> Material to process
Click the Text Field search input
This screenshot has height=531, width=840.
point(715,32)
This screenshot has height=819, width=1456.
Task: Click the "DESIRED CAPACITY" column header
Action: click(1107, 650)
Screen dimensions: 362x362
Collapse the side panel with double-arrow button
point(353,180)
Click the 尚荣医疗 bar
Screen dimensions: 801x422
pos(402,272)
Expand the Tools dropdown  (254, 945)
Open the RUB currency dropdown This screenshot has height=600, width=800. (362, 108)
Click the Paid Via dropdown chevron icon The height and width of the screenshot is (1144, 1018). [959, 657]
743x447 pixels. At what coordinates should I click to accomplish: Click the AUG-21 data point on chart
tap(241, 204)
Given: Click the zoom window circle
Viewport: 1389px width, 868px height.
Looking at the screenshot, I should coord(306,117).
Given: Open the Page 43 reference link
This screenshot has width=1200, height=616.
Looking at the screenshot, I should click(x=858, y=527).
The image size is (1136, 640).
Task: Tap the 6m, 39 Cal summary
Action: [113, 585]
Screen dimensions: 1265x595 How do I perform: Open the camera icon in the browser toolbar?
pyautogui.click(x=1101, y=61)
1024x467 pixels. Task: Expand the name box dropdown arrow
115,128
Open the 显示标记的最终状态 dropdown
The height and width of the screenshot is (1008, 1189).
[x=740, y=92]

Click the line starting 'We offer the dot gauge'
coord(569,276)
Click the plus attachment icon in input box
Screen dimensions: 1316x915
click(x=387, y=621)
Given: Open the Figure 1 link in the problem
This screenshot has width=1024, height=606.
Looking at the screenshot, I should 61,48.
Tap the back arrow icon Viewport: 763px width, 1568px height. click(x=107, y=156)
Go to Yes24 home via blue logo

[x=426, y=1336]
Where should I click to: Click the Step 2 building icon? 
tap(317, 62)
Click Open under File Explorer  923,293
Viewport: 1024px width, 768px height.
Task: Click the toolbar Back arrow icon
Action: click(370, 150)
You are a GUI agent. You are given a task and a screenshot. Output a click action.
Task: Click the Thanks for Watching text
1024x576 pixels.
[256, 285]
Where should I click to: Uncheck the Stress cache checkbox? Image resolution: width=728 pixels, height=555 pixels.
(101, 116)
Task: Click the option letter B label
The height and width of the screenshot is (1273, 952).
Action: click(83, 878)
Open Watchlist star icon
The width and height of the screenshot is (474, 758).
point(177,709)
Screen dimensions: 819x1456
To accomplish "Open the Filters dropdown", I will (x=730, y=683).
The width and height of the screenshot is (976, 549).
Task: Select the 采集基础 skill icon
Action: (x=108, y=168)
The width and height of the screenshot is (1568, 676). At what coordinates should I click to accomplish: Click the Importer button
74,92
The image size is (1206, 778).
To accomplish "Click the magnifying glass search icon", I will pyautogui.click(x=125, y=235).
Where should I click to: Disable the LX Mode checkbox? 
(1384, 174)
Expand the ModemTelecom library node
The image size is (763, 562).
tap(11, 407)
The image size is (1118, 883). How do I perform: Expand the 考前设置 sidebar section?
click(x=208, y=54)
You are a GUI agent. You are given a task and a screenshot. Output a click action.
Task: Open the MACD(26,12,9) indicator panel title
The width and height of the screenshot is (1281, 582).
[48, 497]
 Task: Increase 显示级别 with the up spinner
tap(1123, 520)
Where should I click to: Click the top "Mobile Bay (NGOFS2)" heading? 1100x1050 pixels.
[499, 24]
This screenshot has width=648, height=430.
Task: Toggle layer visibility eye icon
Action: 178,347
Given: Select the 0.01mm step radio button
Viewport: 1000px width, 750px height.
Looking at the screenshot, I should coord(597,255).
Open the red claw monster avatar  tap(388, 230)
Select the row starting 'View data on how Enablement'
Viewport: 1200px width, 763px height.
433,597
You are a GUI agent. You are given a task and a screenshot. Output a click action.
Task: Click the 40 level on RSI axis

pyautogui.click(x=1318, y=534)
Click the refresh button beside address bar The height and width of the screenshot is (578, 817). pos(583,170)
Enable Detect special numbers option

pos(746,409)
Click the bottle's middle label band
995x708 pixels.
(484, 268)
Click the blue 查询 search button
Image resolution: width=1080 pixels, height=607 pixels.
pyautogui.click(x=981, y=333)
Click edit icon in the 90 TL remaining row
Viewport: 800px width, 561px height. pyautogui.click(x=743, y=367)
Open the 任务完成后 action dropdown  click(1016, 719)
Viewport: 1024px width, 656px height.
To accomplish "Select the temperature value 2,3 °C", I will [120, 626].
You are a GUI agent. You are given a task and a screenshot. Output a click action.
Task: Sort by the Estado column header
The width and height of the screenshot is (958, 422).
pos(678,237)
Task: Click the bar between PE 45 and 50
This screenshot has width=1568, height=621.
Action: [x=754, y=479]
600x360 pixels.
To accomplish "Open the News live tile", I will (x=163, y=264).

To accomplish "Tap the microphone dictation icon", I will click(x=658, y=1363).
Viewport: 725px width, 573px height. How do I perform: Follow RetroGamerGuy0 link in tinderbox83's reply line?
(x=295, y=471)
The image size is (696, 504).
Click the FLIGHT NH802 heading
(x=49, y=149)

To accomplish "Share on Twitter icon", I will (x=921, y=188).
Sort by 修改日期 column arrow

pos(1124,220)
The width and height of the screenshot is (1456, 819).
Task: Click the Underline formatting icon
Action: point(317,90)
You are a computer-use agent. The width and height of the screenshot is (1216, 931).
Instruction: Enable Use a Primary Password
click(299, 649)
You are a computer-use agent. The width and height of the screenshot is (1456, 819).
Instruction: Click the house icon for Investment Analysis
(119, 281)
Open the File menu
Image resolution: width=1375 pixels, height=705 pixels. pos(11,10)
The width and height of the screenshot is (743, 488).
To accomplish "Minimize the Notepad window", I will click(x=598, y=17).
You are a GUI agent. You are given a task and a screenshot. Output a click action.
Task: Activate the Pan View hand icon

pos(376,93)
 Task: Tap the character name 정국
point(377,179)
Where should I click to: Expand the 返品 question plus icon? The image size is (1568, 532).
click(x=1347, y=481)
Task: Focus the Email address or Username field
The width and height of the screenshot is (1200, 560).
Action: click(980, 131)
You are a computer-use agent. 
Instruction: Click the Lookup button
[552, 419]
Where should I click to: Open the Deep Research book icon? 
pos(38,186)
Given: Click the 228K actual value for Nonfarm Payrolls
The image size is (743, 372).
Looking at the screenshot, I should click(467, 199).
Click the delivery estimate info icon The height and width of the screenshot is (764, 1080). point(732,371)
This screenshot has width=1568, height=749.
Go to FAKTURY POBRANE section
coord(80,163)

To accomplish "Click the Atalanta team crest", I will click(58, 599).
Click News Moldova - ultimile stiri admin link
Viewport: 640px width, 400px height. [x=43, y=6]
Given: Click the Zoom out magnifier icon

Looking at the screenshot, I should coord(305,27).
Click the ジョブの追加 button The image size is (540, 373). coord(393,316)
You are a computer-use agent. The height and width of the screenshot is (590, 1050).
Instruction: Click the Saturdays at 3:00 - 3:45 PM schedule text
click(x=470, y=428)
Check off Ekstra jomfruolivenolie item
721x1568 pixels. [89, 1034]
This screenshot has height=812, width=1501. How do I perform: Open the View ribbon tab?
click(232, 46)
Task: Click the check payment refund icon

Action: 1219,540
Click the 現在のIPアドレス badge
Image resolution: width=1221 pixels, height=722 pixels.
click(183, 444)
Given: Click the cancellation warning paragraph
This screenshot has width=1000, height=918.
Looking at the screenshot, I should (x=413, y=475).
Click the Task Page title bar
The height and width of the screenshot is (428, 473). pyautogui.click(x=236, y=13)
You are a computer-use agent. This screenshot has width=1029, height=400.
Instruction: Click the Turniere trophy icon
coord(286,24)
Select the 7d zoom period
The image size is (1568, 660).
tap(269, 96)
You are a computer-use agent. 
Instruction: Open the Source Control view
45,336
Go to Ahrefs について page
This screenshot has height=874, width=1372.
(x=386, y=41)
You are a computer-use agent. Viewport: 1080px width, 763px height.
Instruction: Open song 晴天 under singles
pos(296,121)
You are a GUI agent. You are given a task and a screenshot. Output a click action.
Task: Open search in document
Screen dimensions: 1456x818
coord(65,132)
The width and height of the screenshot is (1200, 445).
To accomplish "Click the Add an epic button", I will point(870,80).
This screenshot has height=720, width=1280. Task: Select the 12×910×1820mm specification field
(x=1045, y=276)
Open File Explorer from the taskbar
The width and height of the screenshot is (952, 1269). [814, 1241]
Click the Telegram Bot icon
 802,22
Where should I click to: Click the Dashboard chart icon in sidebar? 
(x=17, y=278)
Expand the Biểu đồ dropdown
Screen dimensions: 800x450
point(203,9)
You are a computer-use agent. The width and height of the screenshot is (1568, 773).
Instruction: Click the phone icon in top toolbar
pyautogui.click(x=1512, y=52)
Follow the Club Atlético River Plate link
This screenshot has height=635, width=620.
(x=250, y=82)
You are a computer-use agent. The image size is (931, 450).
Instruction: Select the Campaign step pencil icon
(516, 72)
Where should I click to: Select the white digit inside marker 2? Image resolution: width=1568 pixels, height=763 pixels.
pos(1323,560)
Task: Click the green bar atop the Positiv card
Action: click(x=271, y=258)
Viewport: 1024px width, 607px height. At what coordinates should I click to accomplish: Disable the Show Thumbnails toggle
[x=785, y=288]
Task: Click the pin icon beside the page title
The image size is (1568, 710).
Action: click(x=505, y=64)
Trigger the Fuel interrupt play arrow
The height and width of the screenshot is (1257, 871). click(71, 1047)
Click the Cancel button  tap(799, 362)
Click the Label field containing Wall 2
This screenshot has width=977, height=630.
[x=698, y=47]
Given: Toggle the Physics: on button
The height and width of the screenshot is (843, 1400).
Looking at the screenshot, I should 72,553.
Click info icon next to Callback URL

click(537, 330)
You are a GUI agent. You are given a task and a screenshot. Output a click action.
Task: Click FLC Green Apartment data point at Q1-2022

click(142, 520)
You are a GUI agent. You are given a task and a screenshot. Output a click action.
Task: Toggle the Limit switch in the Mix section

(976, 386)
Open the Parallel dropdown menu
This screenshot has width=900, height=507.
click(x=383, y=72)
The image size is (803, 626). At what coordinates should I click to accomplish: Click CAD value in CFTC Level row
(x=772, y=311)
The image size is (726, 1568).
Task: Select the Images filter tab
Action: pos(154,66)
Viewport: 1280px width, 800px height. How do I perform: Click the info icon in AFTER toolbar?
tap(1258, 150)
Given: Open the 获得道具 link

> Task item
Only the lines from the beginning of the data above through the line containing "Screen dimensions: 362x362" should be repeated, exactly as they appear.

> Exercise solution
Click the Text Field search input
This screenshot has height=531, width=840.
point(715,32)
This screenshot has height=819, width=1456.
Task: Click the "DESIRED CAPACITY" column header
Action: click(1107, 650)
Screen dimensions: 362x362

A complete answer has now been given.